The surgeon’s voice seemed a million miles away as he delivered the news that my husband would need triple bypass surgery…immediately. It was after 5:00 on a Friday afternoon, and his surgical team had just left for the weekend. They had been called back, and would take him into surgery as soon as possible. We would be allowed to spend only a few moments with him in the Intensive Care Unit. By this time my cousins and youngest son were there, and I kept watching and praying for my oldest son to walk through the door. In what would be the first of many times, I would put on my “Mom hat”, swallowing my tears and fears in an effort to be strong for my boys. Although they were nearly grown, I needed to do what I could to keep them from being scared. I had been doing it all their lives….today was no different.
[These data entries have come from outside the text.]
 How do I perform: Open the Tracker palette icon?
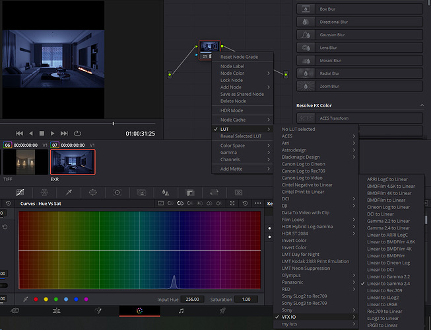117,192
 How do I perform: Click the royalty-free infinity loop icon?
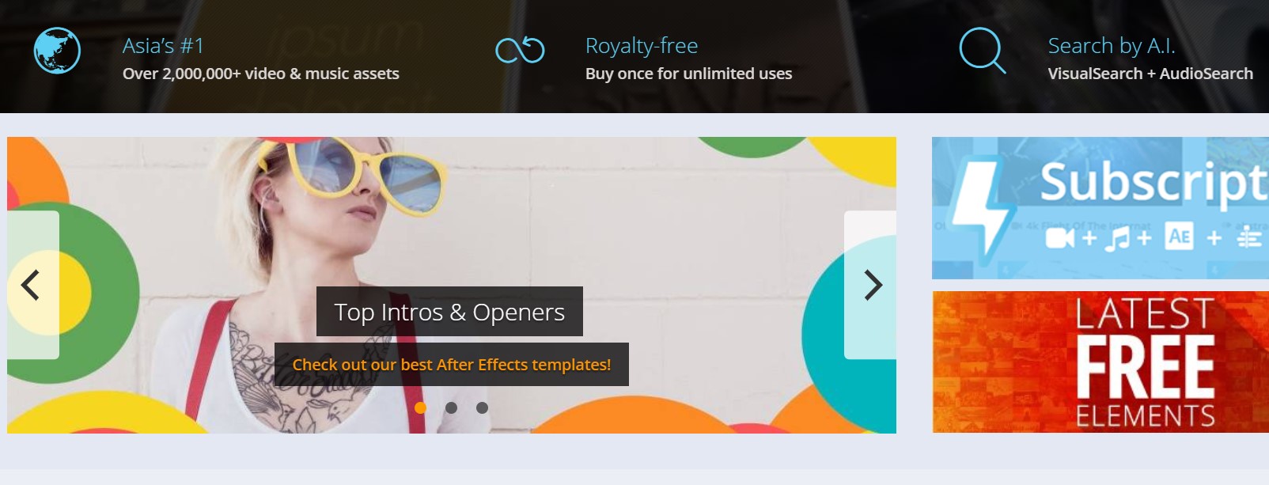520,51
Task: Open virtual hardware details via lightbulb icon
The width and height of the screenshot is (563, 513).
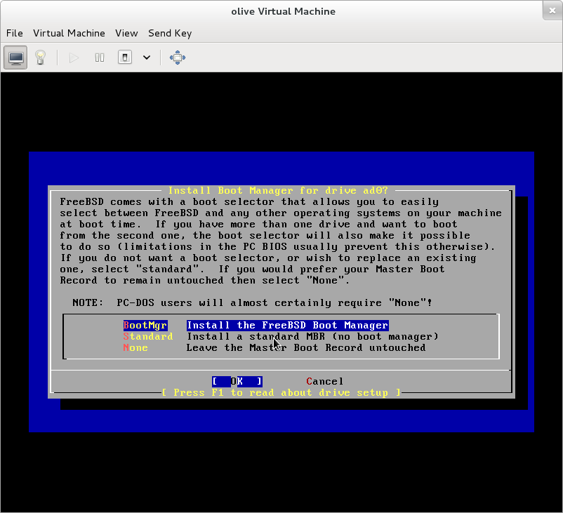Action: [40, 58]
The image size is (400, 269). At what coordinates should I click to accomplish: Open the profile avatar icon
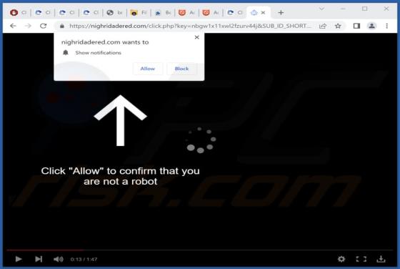click(371, 26)
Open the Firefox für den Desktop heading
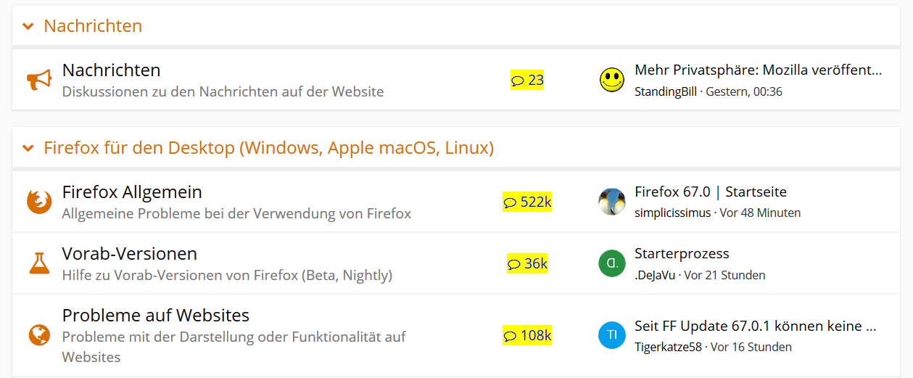The height and width of the screenshot is (378, 913). (x=268, y=148)
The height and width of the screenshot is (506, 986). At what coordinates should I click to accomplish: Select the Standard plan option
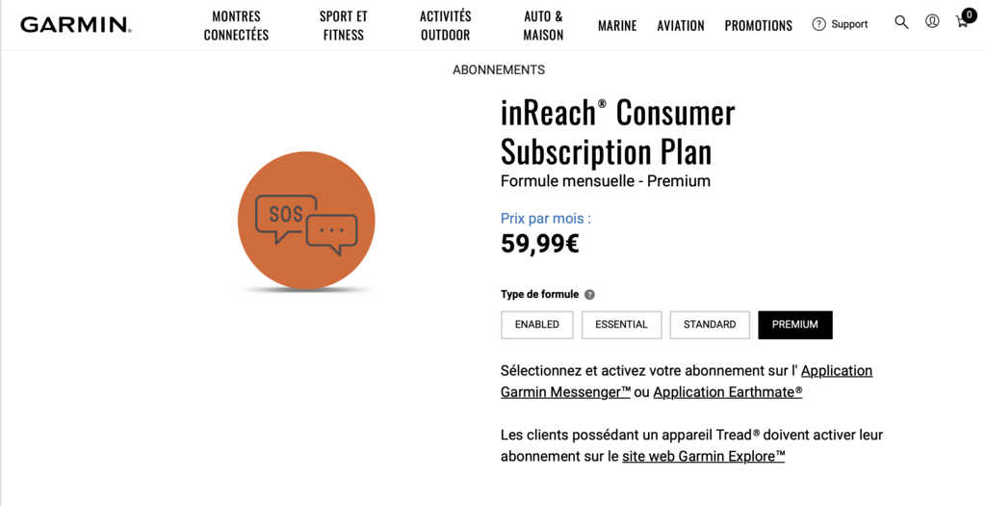tap(710, 325)
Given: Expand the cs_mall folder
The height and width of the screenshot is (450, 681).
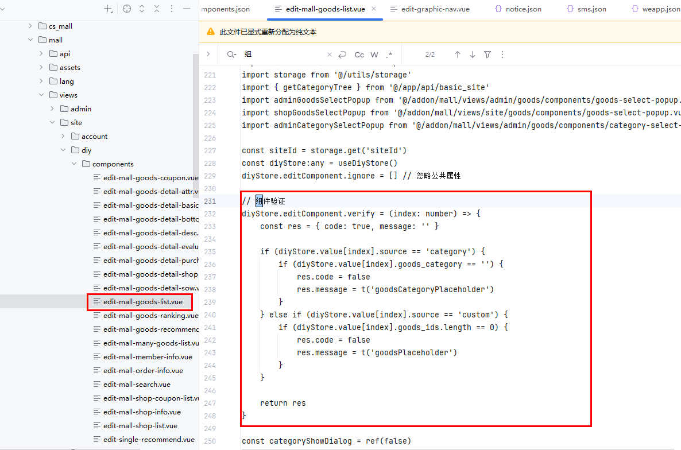Looking at the screenshot, I should pyautogui.click(x=30, y=26).
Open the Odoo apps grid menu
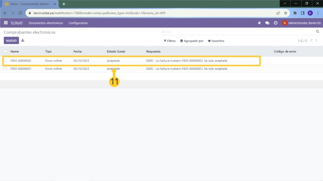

By the time we reached the ICU’s main corridor, my husband was there, still very groggy from the medication he had been given for the heart cath. As we talked to him, they were pushing his bed ever so slowly toward those mysterious double doors, trying to get him into surgery quickly, yet giving us the time we needed. Finally, the person in charge began to say that it was time to go, and I begged for just another minute….I was still waiting for our other son. Seconds later I glanced up at the hallway mirror for what seemed like the hundredth time, and saw him running up the hall….just in time, he was able to spend a few moments with his dad before they took him in to surgery.
The next several hours was a dizzying combination of surgical pagers, phone calls and butterflies in my stomach. After I was issued my pager, the volunteer told me that they had a room available for me in the hospital where, for a nominal fee, I could spend the night. I only had a few minutes to decide, and ultimately chose to take the room. My pager went off 3 times…I was called when my husband was put on bypass, when he was taken off bypass, and then when the surgery was over.
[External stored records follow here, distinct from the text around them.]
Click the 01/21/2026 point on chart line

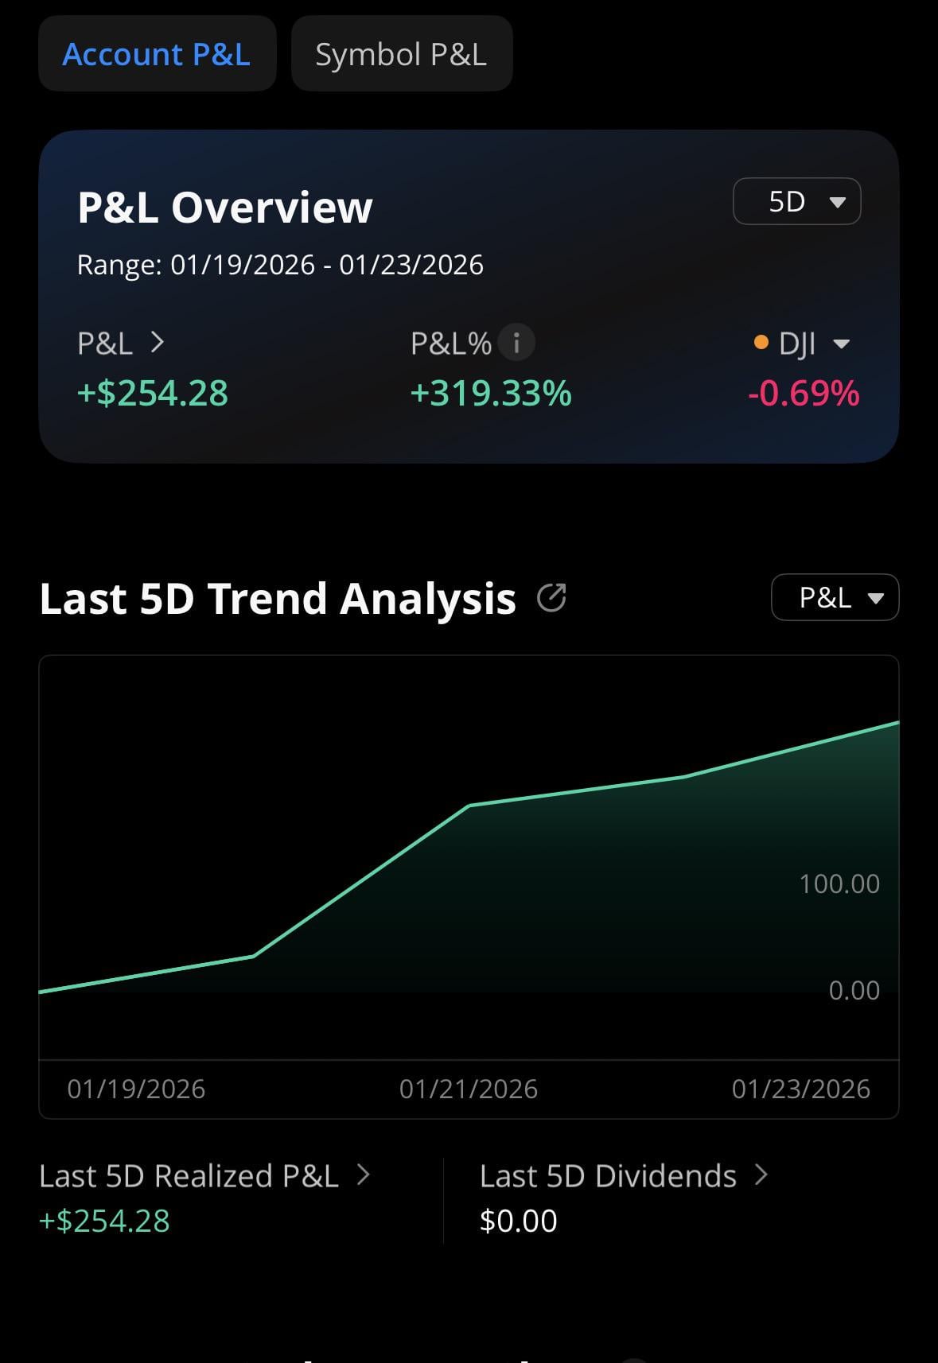pyautogui.click(x=469, y=806)
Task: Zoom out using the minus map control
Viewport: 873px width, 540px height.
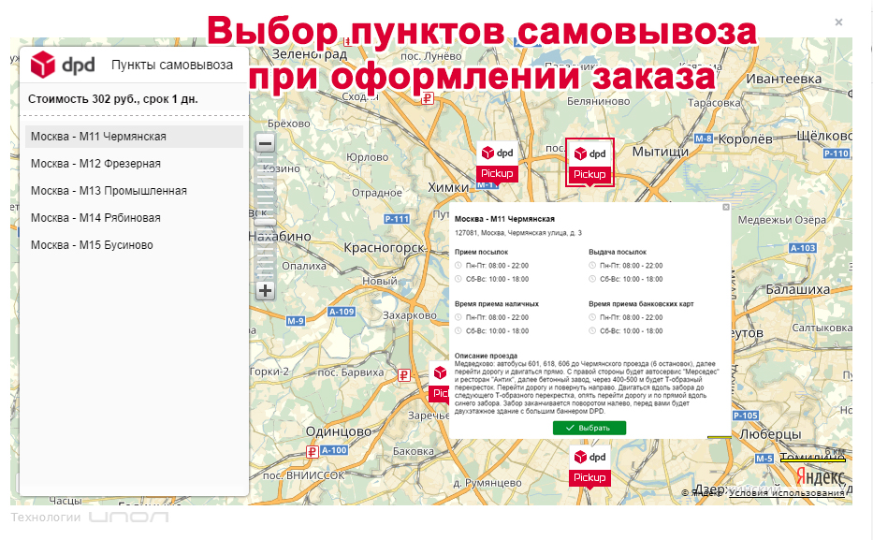Action: pyautogui.click(x=266, y=142)
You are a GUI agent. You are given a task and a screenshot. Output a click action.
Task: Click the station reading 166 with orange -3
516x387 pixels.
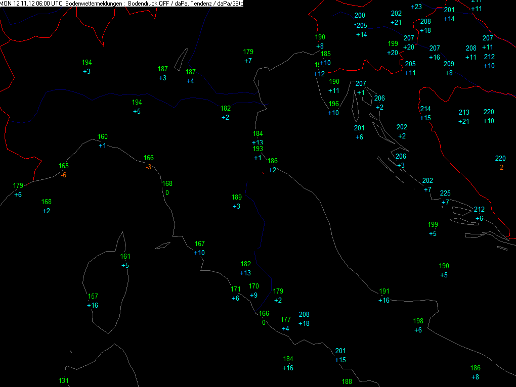148,162
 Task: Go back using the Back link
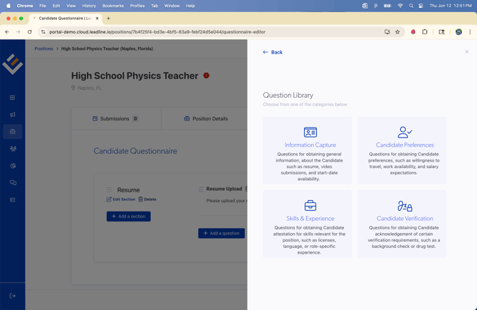(273, 52)
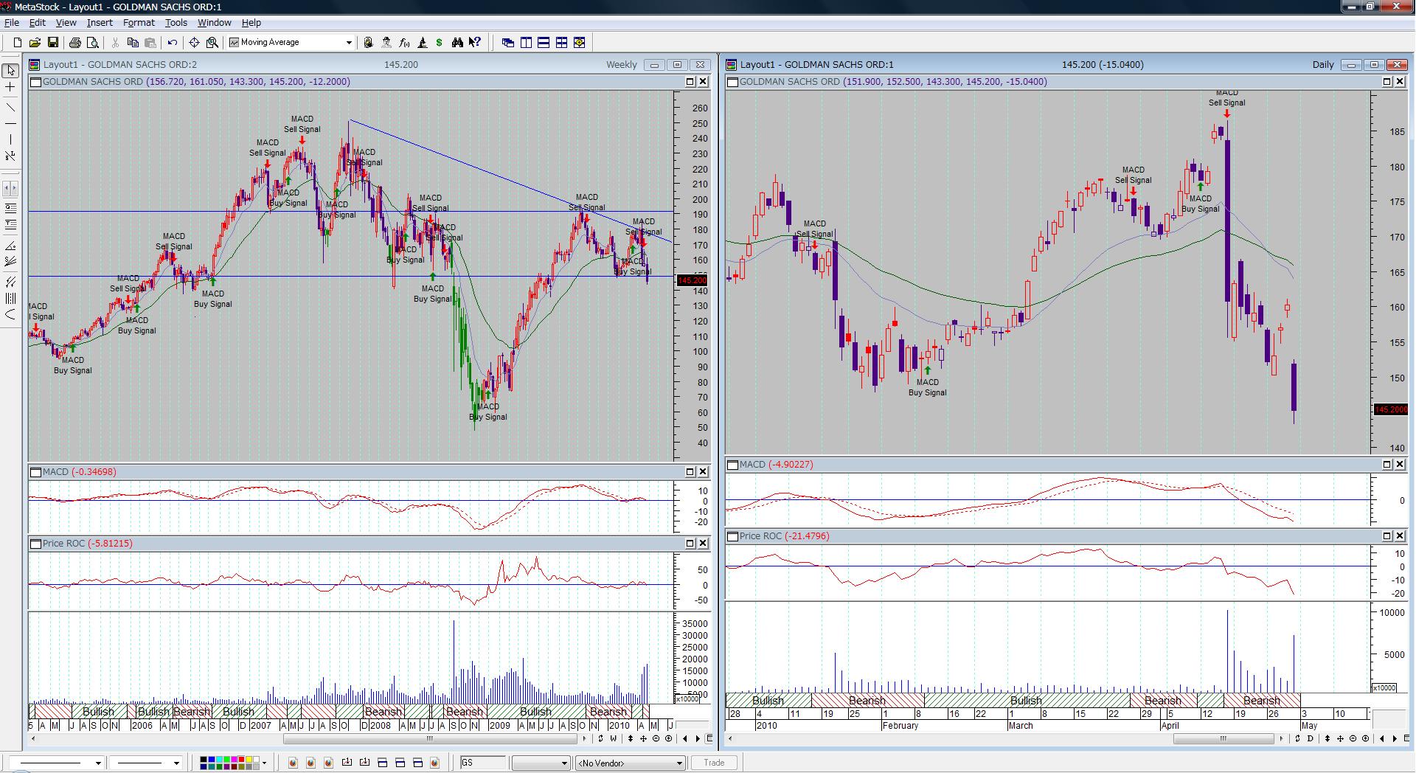This screenshot has width=1416, height=773.
Task: Open the first line style dropdown
Action: tap(97, 763)
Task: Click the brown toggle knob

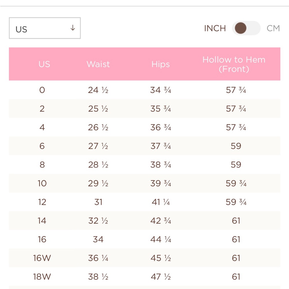Action: tap(240, 28)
Finally, the time came to meet with the surgeon. The APS had made for some tricky calculations in getting the blood thinners right for surgery, and after a brief Google consultation about the disorder itself, the surgery had been a success. As the surgeon said in the waiting room…it would be easier to mop up extra blood than to have the grafts clot. I was just so grateful that everything had gone well.
The next step was the most heart wrenching experience of all: seeing my husband, my protector….the one who had always taken care of everything….hooked up to a respirator with a tube coming out of his chest. It’s an image I don’t think I’ll ever forget.